How glad I am that we did.

We pulled up in front of the 125 year old building, and I was barely out of the car when an old friend who was in my ministry classes with me greeted me with a surprised smile, and the longest, warmest hug.  We all traipsed in with winter coats on, and sat in a pew that, like all the others, had a warm fleecy blanket waiting to drape over our legs to ward off the chill.

After a few moments, the service began, and we sat engulfed in the hazy morning sunlight that cascaded through the aging windows.  There were six LaJoys, and eight other parishioners in attendance, a grand total of 14 people.  We were treated to the most wonderful and eclectic music offered by such talented folks!  Imagine if you will, a lovely guitar strumming hymns accompanied by a professional quality marimba musician, and the most soulful harmonica playing I have ever heard.  This tiny little congregation which swells during the summer tourist months, becomes a close knit tiny group that hangs tough during the winter months, meeting not in the sanctuary but in the parsonage next door all winter to save on heating costs.

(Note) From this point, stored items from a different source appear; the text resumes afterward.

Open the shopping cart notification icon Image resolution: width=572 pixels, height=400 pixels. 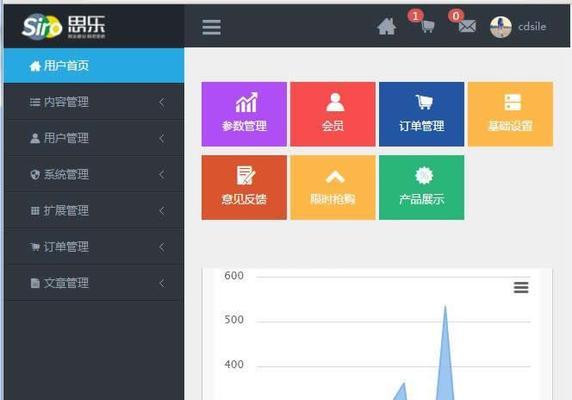pyautogui.click(x=428, y=27)
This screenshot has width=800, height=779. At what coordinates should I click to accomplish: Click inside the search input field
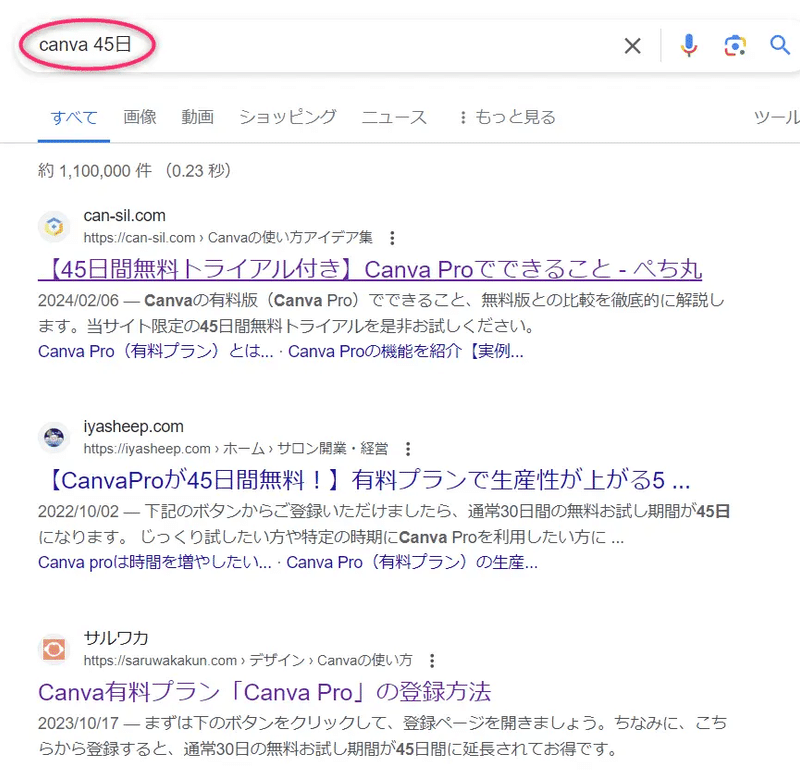(300, 45)
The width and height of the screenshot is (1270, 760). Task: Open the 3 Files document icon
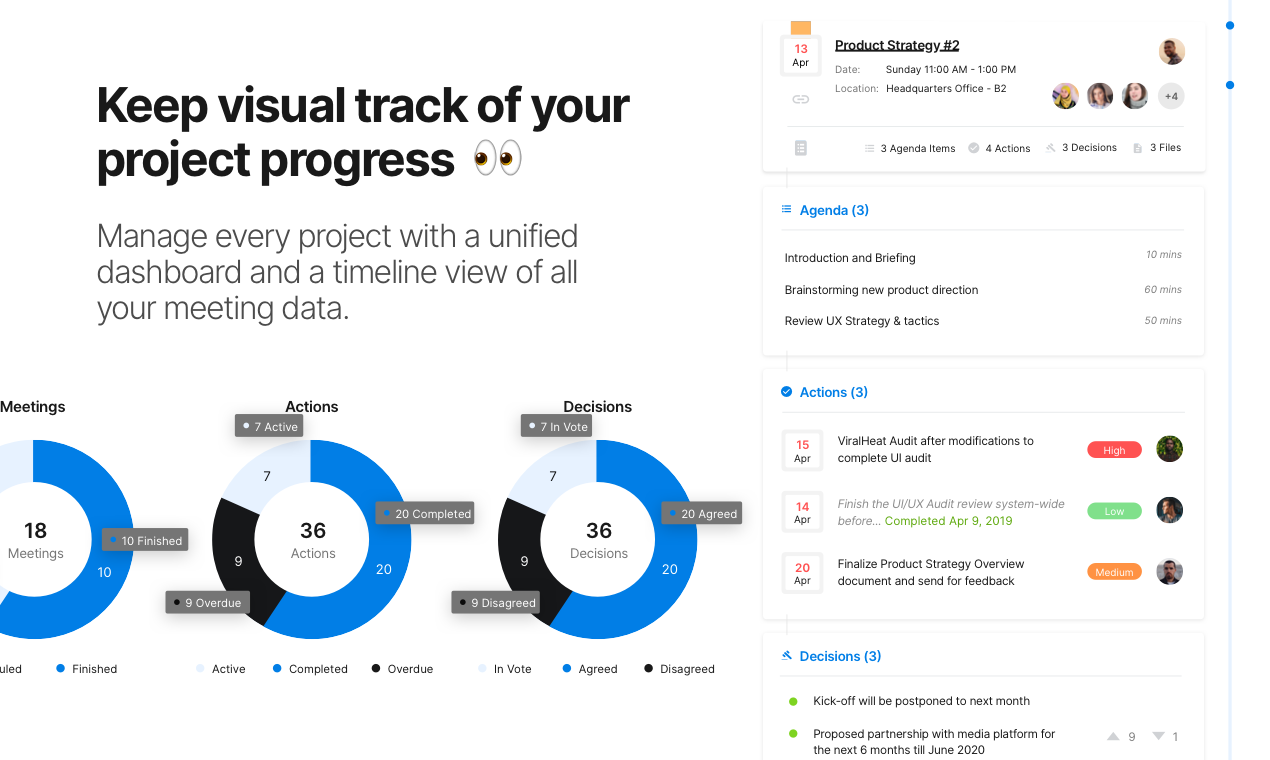click(1138, 148)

We sang, we listened to a message which was not a sermon, but a letter from a minister to his own son about the meaning of Jesus in his life.  The writing from Martin Copenhaver, one of my favorite Christian authors, hit just the right note for the cozy morning service.  We ended worship with one of my all time favorite hymns, "I Was There to Hear Your Borning Cry".  Angela surprised me later by saying, "Mom, I love the music here, but my favorite song was the last had so much meaning and I really liked it!"  It's always nice to share favorite things with the people you love most.

After the service was over, we were invited to visit the parsonage next door to share in post-worship treats, and while I visited with my friend and got to know a few new folks, the kids were next door in the sanctuary being treated to some play time on instruments from the harmonica player.  How I loved that he attended church in overalls, had hippie-style long hair, and had no inhibitions at all when it came to expressing his love for God!  He was so much fun to watch as he swayed, grooved, and waved high to the ceiling, as if to say "Hey God!!  I'm sending you some lovin' here!"  We all talked about him during the long drive home, about how hard it can be to feel that sort of confidence and be yourself in every way.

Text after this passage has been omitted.